Sementara itu, Fauzi Iskandar selaku Veterinary Service Manager Ceva Animal Health Indonesia menjelaskan bahwa penyakit pernapasan masih menjadi main poultry disease di Indonesia. Berdasarkan Global Protection Service Disease Surveillance (GPS) Ceva, ND, CCRD, IB, IBD, dan CRD menjadi musuh utama sepanjang tahun 2018 hingga 2023, baik di layer, broiler hingga breeder.
“Dan yang menarik di sini adalah sepanjang tahun 2023 kita lihat bahwa CCRD dan CRD menjadi penyakit kedua dan ketiga yang paling banyak kita temukan. Dan setelah kita telusuri lebih dalam lagi, ternyata dua penyakit ini terkadang merupakan infeksi sekunder, yang mana primernya itu bisa terjadi karena adanya IB, AI H9 atau ND atau kombinasi dari penyakit ini sehingga menurunkan imunitas ayam sehingga munculah E coli, Coryza, Koksidia, head stroke, hingga gumboro. Kemudian apabila melihat lebih dalam, sepanjang tahun 2018 hingga 2023 ND, IB dan IBD menjadi 3 penyakit virus paling berbahaya di Indonesia,” ujarnya.
Masih dalam forum yang sama, Indra Dwi Rasmana selaku pengurus Asosiasi Dokter Hewan Perunggasan Indonesia (ADHPI) bidang Hubungan antar Lembaga dan Luar Negeri, Advokasi, Komunikasi & Pelayanan Profesi banyak menjelaskan terkait manajemen pencegahan dan pengendalian penyakit ayam ras di lapangan. Menurutnya terdapat beberapa titik kritis yang harus diperhatikan, seperti diagnosa kasus, mengurangi keganasan bibit penyakit hingga meningkatkan daya kebal ayam.

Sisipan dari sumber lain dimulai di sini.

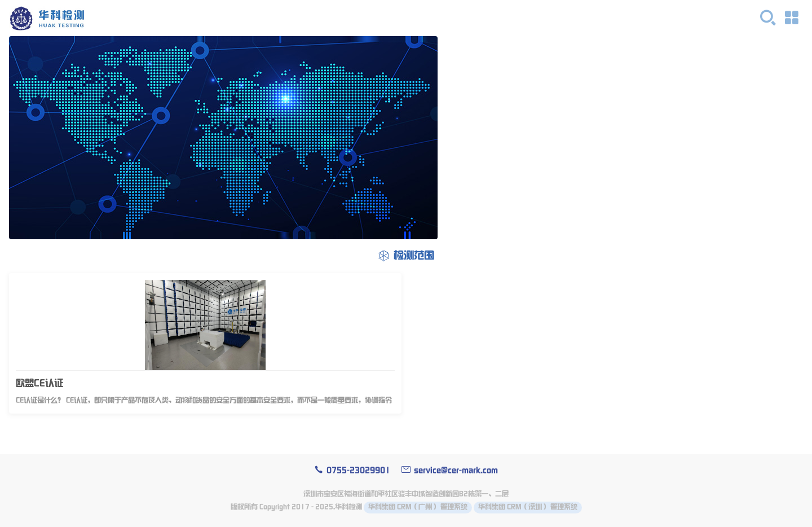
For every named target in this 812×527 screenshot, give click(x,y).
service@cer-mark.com (449, 470)
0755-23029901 (352, 470)
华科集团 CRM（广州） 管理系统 (418, 507)
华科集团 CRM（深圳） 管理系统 (528, 507)
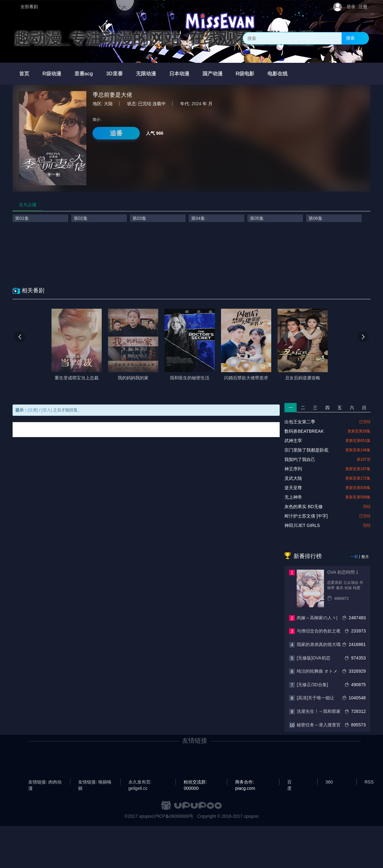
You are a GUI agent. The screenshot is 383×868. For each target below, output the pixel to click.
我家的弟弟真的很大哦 (319, 644)
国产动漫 (213, 73)
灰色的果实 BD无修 (303, 506)
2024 (196, 103)
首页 (24, 73)
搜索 (350, 38)
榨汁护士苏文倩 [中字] (306, 516)
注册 (363, 6)
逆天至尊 (293, 488)
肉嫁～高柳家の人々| (317, 618)
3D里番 (114, 73)
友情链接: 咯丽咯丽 (95, 782)
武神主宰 (293, 440)
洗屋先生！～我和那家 (319, 711)
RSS (369, 782)
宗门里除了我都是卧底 (306, 450)
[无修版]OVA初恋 (313, 658)
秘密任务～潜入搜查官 (319, 725)
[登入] (46, 410)
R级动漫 (52, 73)
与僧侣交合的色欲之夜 (319, 631)
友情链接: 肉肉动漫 (45, 782)
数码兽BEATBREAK (304, 431)
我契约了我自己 (300, 459)
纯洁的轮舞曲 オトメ (317, 671)
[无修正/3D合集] (312, 684)
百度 (289, 782)
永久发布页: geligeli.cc (140, 782)
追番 (116, 133)
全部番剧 (29, 6)
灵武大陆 (293, 478)
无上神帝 (293, 497)
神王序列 (293, 469)
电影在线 (278, 73)
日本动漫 (179, 73)
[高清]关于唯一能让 (316, 698)
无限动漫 (146, 73)
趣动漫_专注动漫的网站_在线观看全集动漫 (164, 38)
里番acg (84, 73)
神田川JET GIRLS (302, 525)
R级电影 (245, 73)
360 (329, 782)
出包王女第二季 (300, 422)
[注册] (33, 410)
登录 (351, 6)
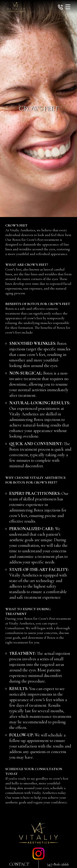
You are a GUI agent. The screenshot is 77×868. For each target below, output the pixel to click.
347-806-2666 (58, 864)
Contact (19, 864)
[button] (61, 8)
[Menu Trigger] (68, 7)
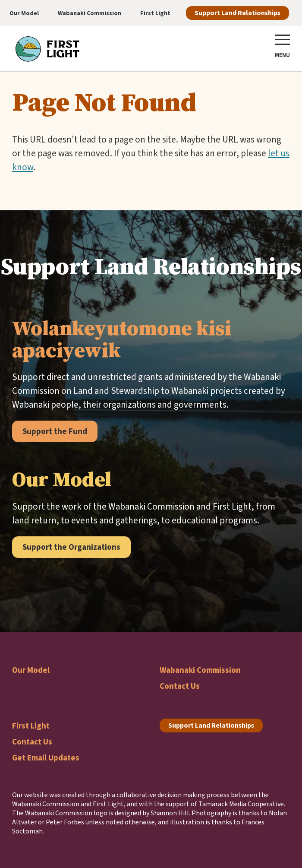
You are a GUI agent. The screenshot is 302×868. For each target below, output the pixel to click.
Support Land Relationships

Dirinya melanjutkan, untuk diagnosa kasus, peternak perlu memperhatikan secara mendetail setiap langkah atau proses dalam budi daya. Hal ini agar mendapatkan informasi yang lengkap, sehingga nantinya analisis yang dilakukan bisa tepat. Kemudian terkait mengurangi keganasan penyakit, beberapa langkah seperti persiapan kandang (tepat prosedur & tepat desinfektan), sanitasi dan biosekuriti, klorinasi air minum, kontrol perpindahan orang & barang, serta tempat buang bangkai & sampah harus benar-benar diperhatikan. Adapun terkait meningkatkan kekebalan tubuh ayam beberapa hal harus ditekankan seperti asupan pakan (termasuk feed additive), vaksinasi serta pengobatan.
Turut memberikan materi, Prof. I Wayan Teguh Wibawan selaku Guru Besar, Sekolah Kedokteran Hewan dan Biomedis (SKHB) IPB University. Menurutnya, kesehatan pencernaan yang di dalamnya merupakan saluran dan kelenjar adalah motor performans produksi ayam. Untuk itu, pemberian pakan yang berkualitas sesuai kebutuhan ayam menjadi fondasi kesehatan dan performance. Dalam hal ini, pakan mempunyai pengaruh sangat besar terhadap kebugaran dan kesehatan ayam.
“Untuk itu, perhatikan kualitas pakan di setiap level peternakan, sangat penting!. Kemudian jaga kesehatan saluran dan kelenjar pencernaan, termasuk kesehatan hati dan integritas saluran cerna. Hal ini juga harus ditunjang dengan management kesehatan yang baik, termasuk di dalamnya vaksinasi dan biosekuriti yang tepat”.